National parks practical biodiversity protectors
While addressing the Leaders' Summit of the 15th Meeting of the Conference of Parties to the Convention on Biological Diversity on Tuesday, President Xi Jinping pointed out that China has established a batch of national parks covering an area of 230,000 square kilometers that are home to nearly 30 percent of the wildlife species under national protection.
The national parks refer to special land or sea areas put under protection with the aim of conserving the ecosystem and realizing the rational utilization of their natural resources.
In recent years, the development of national parks in China has accelerated, which is inseparable from the drive to continuously promote the building of an ecological civilization.
The establishment of the first batch of national parks is a practical move by China to further intensify its efforts to promote natural ecological protection and conserve biodiversity.
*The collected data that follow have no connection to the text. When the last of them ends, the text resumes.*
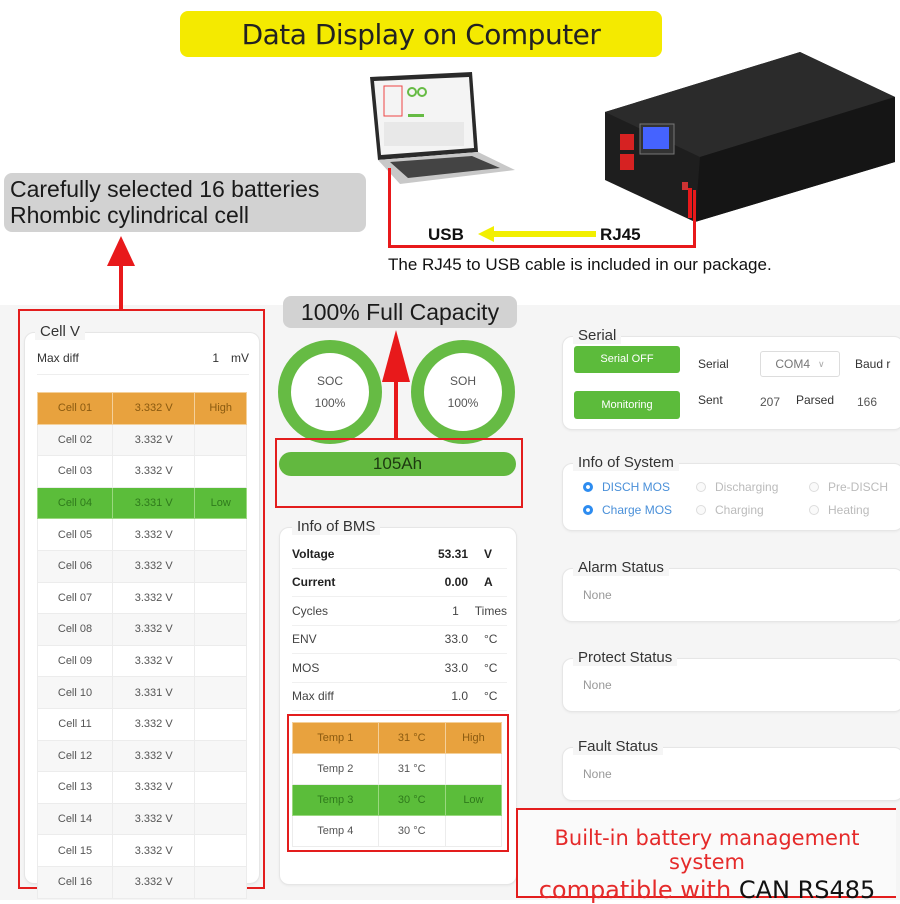 The width and height of the screenshot is (900, 904). I want to click on cell-row: Cell 08 3.332 V, so click(142, 630).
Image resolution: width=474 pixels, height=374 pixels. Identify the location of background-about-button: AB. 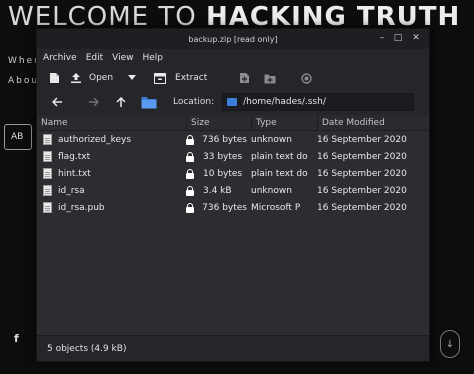
(18, 137).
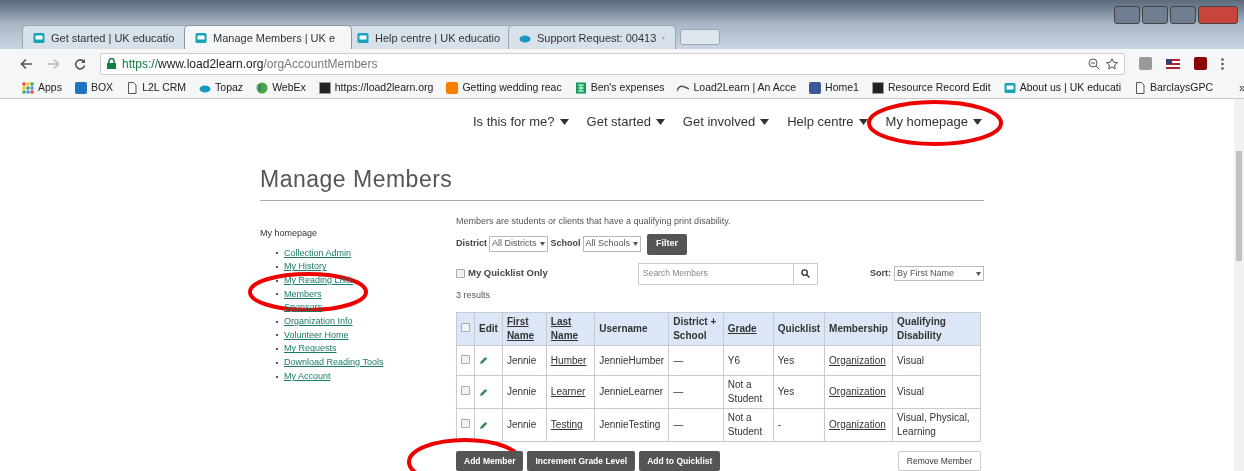  Describe the element at coordinates (726, 122) in the screenshot. I see `nav-menu-item: Get involved` at that location.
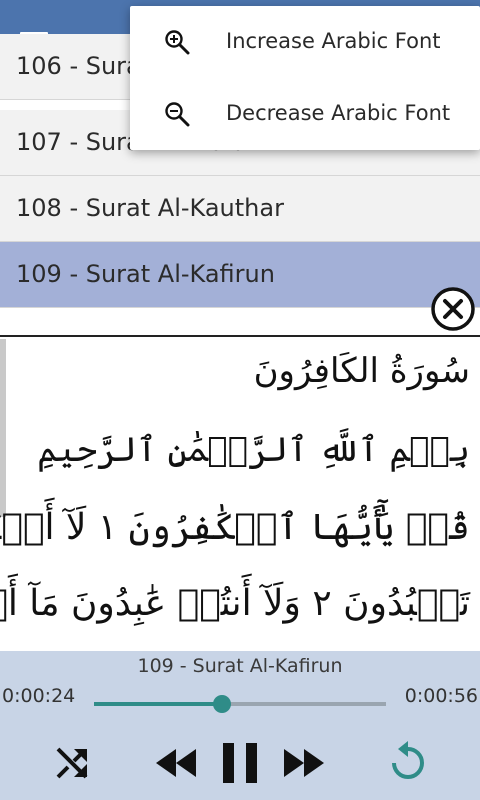  Describe the element at coordinates (441, 696) in the screenshot. I see `total-duration: 0:00:56` at that location.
This move reflects the high starting point and strict requirements of the central authorities, indicating that the country has taken a solid step toward establishing a comprehensive national park system.
The first batch of national parks all have typical ecological functions in common.
For example, Sanjiangyuan National Park in Qinghai province mainly protects important ecological function areas on the Qinghai-Tibet Plateau, where the Yellow, Yangtze and Lancang rivers originate.
The Giant Panda National Park across Sichuan, Shaanxi and Gansu provinces, and the Northeast Tiger and Leopard National Park across Jilin and Heilongjiang provinces protect precious and endangered wildlife such as the giant panda, Siberian tiger and Siberian leopard, as well as the important ecosystems that are the habitats of these flagship species.
The Hainan Tropical Rainforest National Park in Hainan province, and the Wuyishan National Park across Fujian and Jiangxi provinces mainly protect important tropical and subtropical forest ecosystems.
Different from parks in the general sense that are only for sightseeing and leisure, commercial developments are prohibited in the national parks, which are all put under the control of the national redline for ecological protection, and subject to the strictest protection.
The national parks are not only home to the most important and the unique natural geological landscapes and essential natural heritage, but also the foundation for the country's efforts at biological diversity conservation.
These national parks are ideal sites for the popularization of science, research and education. More national parks of such scales will be established in the foreseeable future. They will be legacies passed down to future generations.